Without a doubt, the pedagogical framework of SonorCities includes much more than the classroom and fieldwork. Affirming its identity as a multi-layered ethnography of sound as well as a Digital Humanities project, it enhances the use of open data and existing open scholarly tools, such as Visual Eyes, and it fosters collaboration in the silence of archives, in the bustle of fields, and in labs in front of code snippets and visualization software. In addition, the project team proudly embraces the new pedagogical model of building as knowing: redefining teaching and learning by making students (co)producers, evaluating and experimenting with new tools and cutting-edge technologies while developing key transferrable skills, engaging and reaching more diverse communities of contributors and users, and, finally, remapping the borders  between academic and public scholarship.

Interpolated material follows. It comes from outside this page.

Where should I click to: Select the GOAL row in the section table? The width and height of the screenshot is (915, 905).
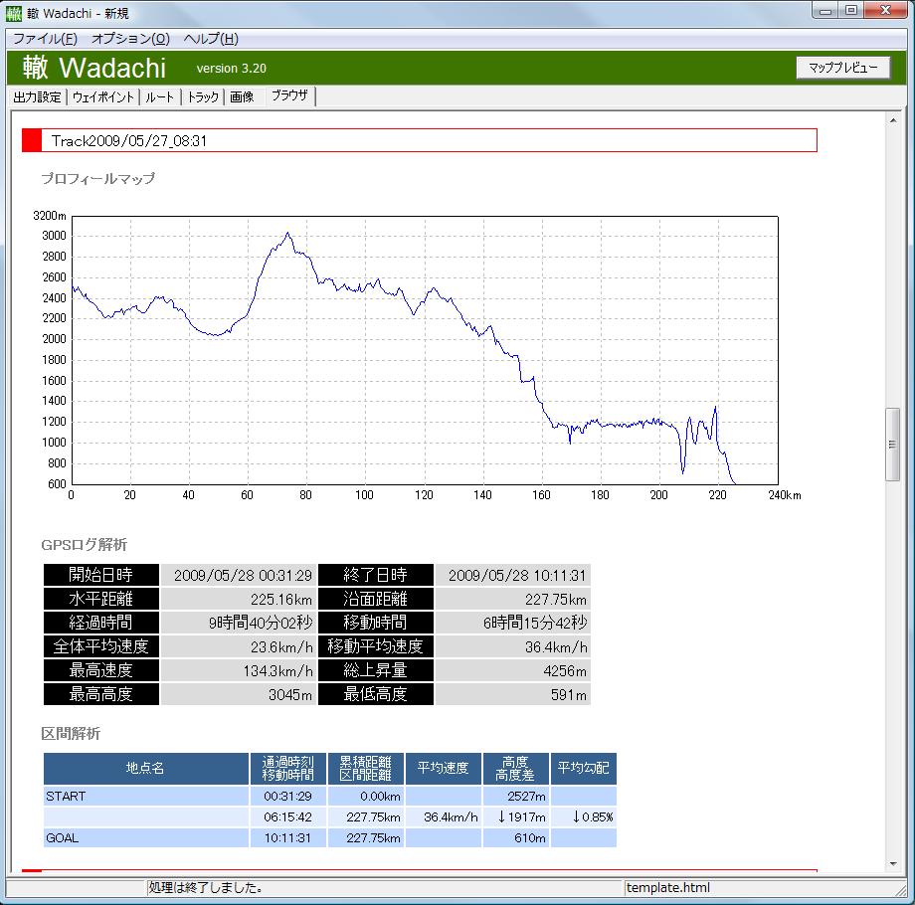146,838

In this direction and by challenging their pilot prototype, the SonorCities team members participated at the 1st Athens Science Festival in 2014,[2] with a public engagement event on documenting and then digitally representing soundscapes from the Gazi neighbourhood in Athens. “Building” in the digital scholarship era, as Stephen Ramsay points out, coexists with “theorizing . . . as a new kind of hermeneutic—one that is quite a bit more radical than taking the traditional methods of humanistic inquiry and applying them to digital objects” (2011). SonorCities, with its overall argument and structure, is compellingly suggestive of such a position. The combination of scholarly conscientiousness, creative critical insight, and commitment to experimentation with digital technologies in the Humanities make this project a valuable starting point for anyone venturing into the history of sound as well as into digital scholarship in the area of Modern Greek Studies.

Anna-Maria Sichani

University of Ioannina

 

REFERENCES CITED

McCarty, Willard. 2004. “Modelling: A Study in Words and Meanings.” In A Companion to Digital Humanities, edited by Susan Schreibman, Ray Siemens, and John Unsworth. Oxford: Blackwell, 2004. E-book. Accessed 24 July 2016. http://www.digitalhumanities.org/companion/.

Lefebvre, Henri. (1974) 2007. The Production of Space. Oxford: Blackwell.

Liu, Alan. 2004. The Laws of Cool: Knowledge Work and the Culture of Information. Chicago: University of Chicago Press.